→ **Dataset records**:
★ ★ ★ ★ ★
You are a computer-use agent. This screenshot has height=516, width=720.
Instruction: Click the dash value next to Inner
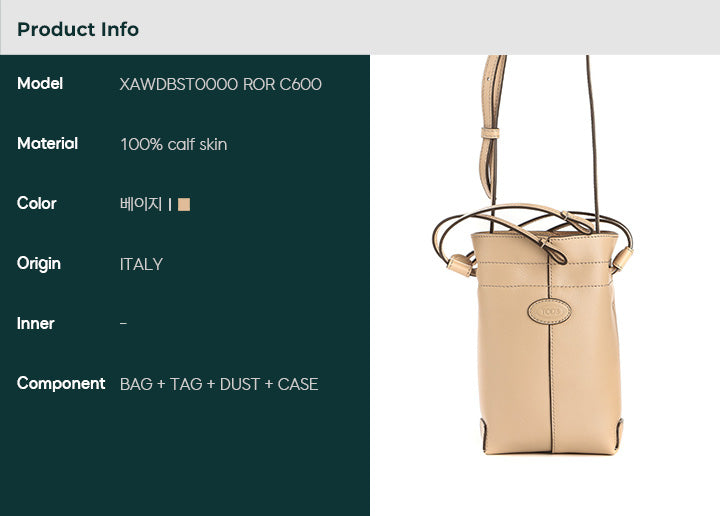tap(123, 324)
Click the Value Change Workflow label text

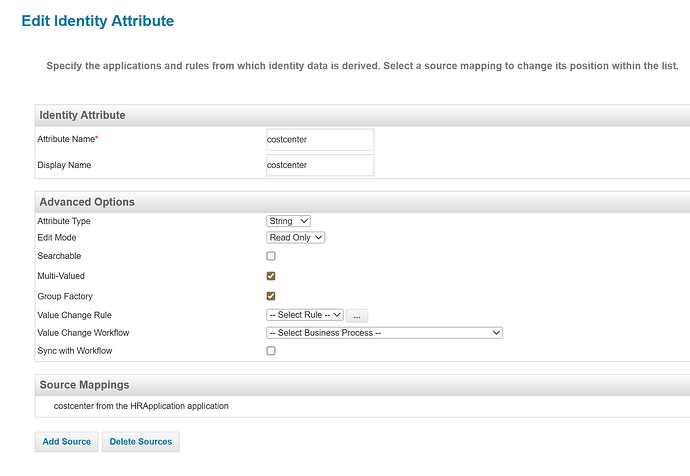83,333
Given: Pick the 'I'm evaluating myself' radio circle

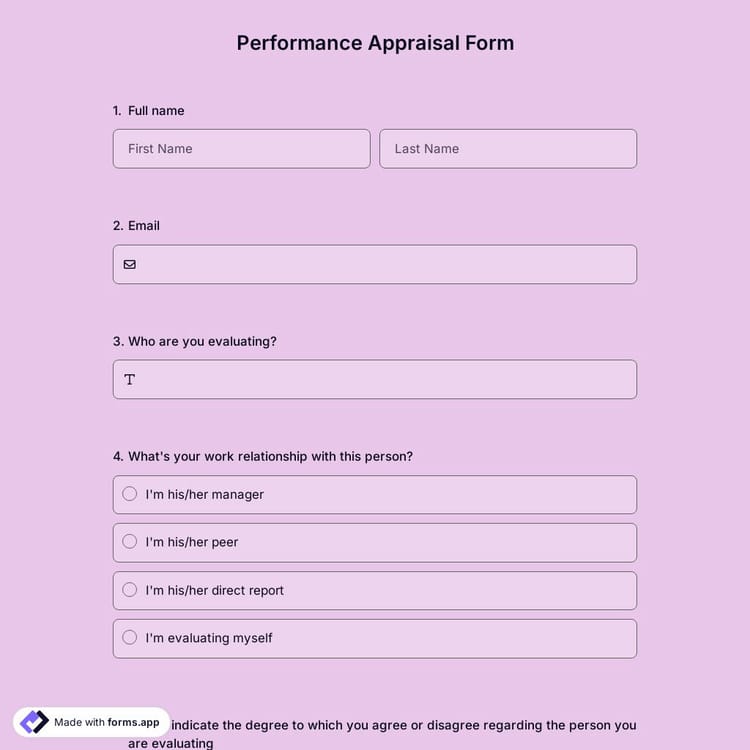Looking at the screenshot, I should click(130, 638).
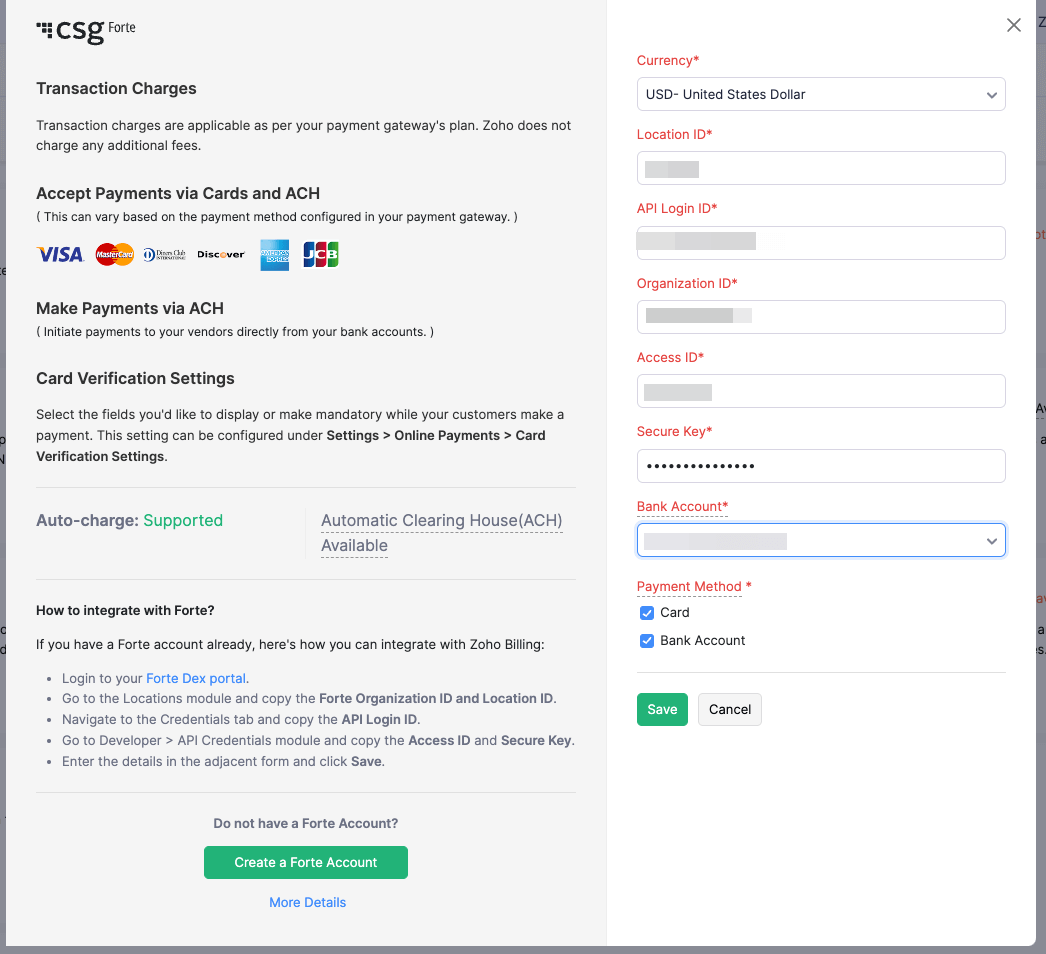Open the More Details link
Image resolution: width=1046 pixels, height=954 pixels.
pyautogui.click(x=307, y=903)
★ ★ ★ ★ ★
→ **WHAT IS BEING ASKED**: Could you write out every record exactly, leaving the pictures out?

→ **SOLUTION TO THE PROBLEM**:
You are a computer-use agent. This screenshot has height=516, width=720.
Instruction: Click the dash value next to Inner
tap(123, 324)
Click the Value Change Workflow label text

83,333
Given: Pick the 'I'm evaluating myself' radio circle

Looking at the screenshot, I should click(130, 638).
Open the More Details link
Image resolution: width=1046 pixels, height=954 pixels.
pyautogui.click(x=307, y=903)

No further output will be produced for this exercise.